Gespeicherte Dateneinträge
+++++

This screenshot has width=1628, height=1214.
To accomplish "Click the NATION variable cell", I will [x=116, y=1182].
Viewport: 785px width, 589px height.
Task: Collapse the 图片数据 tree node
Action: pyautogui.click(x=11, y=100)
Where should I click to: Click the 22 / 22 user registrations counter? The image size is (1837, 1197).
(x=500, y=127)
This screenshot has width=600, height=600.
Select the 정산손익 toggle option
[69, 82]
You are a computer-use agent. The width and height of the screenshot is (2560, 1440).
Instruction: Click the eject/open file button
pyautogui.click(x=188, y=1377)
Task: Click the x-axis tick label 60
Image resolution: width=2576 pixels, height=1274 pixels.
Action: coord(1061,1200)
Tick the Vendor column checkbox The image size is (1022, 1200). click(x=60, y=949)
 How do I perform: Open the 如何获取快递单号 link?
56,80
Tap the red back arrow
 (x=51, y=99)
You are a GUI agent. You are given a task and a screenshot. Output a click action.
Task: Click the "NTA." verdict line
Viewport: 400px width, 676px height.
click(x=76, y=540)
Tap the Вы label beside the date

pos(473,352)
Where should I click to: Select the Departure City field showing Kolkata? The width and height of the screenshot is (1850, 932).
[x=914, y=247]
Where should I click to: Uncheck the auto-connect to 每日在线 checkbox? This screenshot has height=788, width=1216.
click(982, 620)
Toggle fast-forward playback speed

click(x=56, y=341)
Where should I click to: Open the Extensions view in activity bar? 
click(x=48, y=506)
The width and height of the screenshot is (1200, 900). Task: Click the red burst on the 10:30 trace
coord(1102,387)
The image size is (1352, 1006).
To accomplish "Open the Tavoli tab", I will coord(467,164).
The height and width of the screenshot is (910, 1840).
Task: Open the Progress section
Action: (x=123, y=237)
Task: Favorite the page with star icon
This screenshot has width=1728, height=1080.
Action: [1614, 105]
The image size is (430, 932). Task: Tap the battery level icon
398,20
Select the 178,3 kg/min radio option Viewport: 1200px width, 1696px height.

+++++

• SCHRIFTLICHE ANWEISUNG:
Ersetze in den Zeilen vom Beginn der Auflistung bis einschließlich der Zeile mit "pos(473,352)" das Wort "screenshot" durch "capture". Gib nur diese Zeilen aus und lass alles andere unverändert.

• LÖSUNG DER AUFGABE:
This capture has width=1628, height=1214.
To accomplish "Click the NATION variable cell", I will [x=116, y=1182].
Viewport: 785px width, 589px height.
Task: Collapse the 图片数据 tree node
Action: pyautogui.click(x=11, y=100)
Where should I click to: Click the 22 / 22 user registrations counter? The image size is (1837, 1197).
(x=500, y=127)
This capture has width=600, height=600.
Select the 정산손익 toggle option
[69, 82]
You are a computer-use agent. The width and height of the capture is (2560, 1440).
Instruction: Click the eject/open file button
pyautogui.click(x=188, y=1377)
Task: Click the x-axis tick label 60
Image resolution: width=2576 pixels, height=1274 pixels.
Action: coord(1061,1200)
Tick the Vendor column checkbox The image size is (1022, 1200). click(x=60, y=949)
 How do I perform: Open the 如何获取快递单号 link?
56,80
Tap the red back arrow
 (x=51, y=99)
You are a GUI agent. You are given a task and a capture. Output a click action.
Task: Click the "NTA." verdict line
Viewport: 400px width, 676px height.
click(x=76, y=540)
Tap the Вы label beside the date

pos(473,352)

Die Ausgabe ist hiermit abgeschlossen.